DFO views the current situation and trajectory of the unauthorized fishing of elver as both a threat to the conservation of American eel, and a threat to the proper control and management of the elver fishery. Through inspections, observations and reports to Conservation & Protection (C&P) there are significant quantities of elver being fished illegally, with removals estimated to be as high, and likely higher than that being harvested legally, jeopardizing the conservation objectives for American eel in Canada and a threat to the conservation and protection of the single American eel population.
The fishery has become the focus of harassment, threats and violence between fishers and toward fishery officers, with a number of confrontations and incidents of violence in the recent weeks creating an immediate threat to the proper management and control of the elver fishery.
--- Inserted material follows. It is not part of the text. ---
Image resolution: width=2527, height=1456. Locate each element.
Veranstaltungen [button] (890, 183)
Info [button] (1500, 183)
Current control, management and enforcement tools and resources are not able to control the situation and urgent action is needed.
The impact of a fishery closure will be most significant to the three communal commercial licence holders and eight commercial licence holders who most likely will not be able to fully realize their individual quota allocations this season. However, by closing the licenced fishery, you will ease pressure on the species by reducing overall removals and support a focus on unauthorized fishing and the interdiction of illegal elvers entering the marketplace.
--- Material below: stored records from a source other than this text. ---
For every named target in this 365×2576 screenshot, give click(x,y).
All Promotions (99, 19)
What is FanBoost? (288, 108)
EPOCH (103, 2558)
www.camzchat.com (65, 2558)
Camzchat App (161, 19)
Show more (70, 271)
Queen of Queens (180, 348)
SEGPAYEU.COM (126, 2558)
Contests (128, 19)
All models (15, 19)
For these reasons, we recommend that you make the attached order (Tab 1) under section 9.1 of the Fisheries Act. The order will prohibit fishing for elvers in the inland and tidal waters of the provinces of N.B. and N.S for 45 days. Such an order can be extended an additional 45 days if circumstances warrant.
[17] The facts supported by the CTR, and notably the Memo and its attachments, highlight a detailed account of several critical facts concerning the regulation and management of the elver fishery. It confirms the significant issue of unauthorized elver fishing, which had posed considerable threats to conservation efforts and had escalated tensions and incidents of violence amongst harvesters. This unauthorized activity is documented as the primary reason for the Minister of Fisheries and Oceans issuing the FMO on April 15, 2023, which closed the 2023 elver fishing season for 45 days. The FMO was intended to address urgent conservation needs and ensure the safety of authorized harvesters and the public.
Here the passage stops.